The only difference is the alleged harassment. If Kate is able to prove she was harassed, her complaint may be upheld. But she was in a public place, as she was at Cheltenham, and I would have thought that harassment in these circumstances is a rather subjective concept.
The problem is that newspapers have an insatiable appetite for Kate which she is usually happy to indulge.
Last week it was reported that internet advertising revenues have for the first time overtaken those of national newspapers. According to the Internet Advertising Bureau, they grew an incredible 41.2 per cent last year to £2.02bn, compared with national newspapers' take of £1.9bn.
This is exactly the sort of news that will have the usual soothsayers wagging their fingers and prophesying the demise of the print media and the ineluctable rise of the internet. I would certainly agree that the increase in internet advertising revenue is phenomenal, but we should not write off printed newspapers just yet.
In what is recognised as having been a very tough year for national newspapers, advertising revenue grew fractionally (by 0.2 per cent), whereas television advertising actually fell. We are not seeing a collapse in national newspaper advertising so much as a kind of sclerosis.

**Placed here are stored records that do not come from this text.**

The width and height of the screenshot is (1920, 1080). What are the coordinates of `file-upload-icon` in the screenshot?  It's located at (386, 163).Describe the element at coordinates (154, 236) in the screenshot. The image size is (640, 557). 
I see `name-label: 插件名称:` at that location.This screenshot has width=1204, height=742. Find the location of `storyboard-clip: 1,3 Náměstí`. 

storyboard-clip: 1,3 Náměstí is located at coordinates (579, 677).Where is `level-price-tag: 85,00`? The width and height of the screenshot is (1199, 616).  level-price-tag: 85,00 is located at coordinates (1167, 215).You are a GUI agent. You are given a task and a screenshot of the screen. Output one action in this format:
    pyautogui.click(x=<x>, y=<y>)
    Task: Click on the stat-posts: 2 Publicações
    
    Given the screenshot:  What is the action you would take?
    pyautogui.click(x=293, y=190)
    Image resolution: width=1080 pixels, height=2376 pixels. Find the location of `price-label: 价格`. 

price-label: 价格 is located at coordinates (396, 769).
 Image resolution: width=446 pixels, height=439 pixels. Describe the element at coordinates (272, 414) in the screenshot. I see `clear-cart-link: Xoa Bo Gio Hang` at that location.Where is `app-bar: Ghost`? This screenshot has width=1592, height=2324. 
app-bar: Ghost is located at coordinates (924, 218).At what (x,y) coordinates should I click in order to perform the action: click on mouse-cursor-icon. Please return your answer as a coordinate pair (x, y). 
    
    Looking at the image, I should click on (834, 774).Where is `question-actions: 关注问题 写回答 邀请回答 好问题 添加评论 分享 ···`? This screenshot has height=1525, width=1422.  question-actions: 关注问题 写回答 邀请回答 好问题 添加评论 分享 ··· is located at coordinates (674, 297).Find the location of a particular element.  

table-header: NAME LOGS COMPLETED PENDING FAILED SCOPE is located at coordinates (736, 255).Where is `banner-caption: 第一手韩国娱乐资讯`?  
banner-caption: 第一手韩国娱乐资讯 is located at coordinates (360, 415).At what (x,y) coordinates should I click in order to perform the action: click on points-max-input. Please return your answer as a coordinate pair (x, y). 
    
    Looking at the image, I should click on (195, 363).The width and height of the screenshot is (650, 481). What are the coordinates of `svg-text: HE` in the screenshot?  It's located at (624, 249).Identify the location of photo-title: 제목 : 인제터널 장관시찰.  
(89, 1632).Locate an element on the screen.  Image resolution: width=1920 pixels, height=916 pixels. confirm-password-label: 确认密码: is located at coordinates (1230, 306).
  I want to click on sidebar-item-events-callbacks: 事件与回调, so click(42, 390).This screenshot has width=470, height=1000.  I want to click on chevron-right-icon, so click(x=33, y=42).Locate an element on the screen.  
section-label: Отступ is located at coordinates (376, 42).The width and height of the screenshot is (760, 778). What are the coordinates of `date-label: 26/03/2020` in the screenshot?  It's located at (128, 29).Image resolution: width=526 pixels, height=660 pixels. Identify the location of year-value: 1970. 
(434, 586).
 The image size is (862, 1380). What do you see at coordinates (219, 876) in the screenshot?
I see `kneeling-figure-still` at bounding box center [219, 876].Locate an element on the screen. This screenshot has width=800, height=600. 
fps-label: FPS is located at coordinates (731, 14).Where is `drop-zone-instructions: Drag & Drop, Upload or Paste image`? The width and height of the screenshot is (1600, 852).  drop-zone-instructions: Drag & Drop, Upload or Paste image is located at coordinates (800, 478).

Might that be changing? Last week DMGT, publisher of the Daily Mail, reported that in the first five months of its current financial year, advertising revenue had increased by 10 per cent, thanks to strong online revenue and buoyant spending from retailers such as Marks & Spencers. Of course, its national newspapers may simply be taking a larger slice of a cake that is barely growing, and these figures may tell us more about DMGT than they do about the state of the national newspaper advertising market.
Still, even Trinity Mirror, whose problems have been worse than most, recently said it expected market conditions to stabilise during the year.
I am determined not to be too depressed, largely because there is such a Gadarene rush against newspapers, often by people who do not study the small print. I think we can fairly say that, so far as national newspaper advertising is concerned, the outlook is challenging rather than hopeless.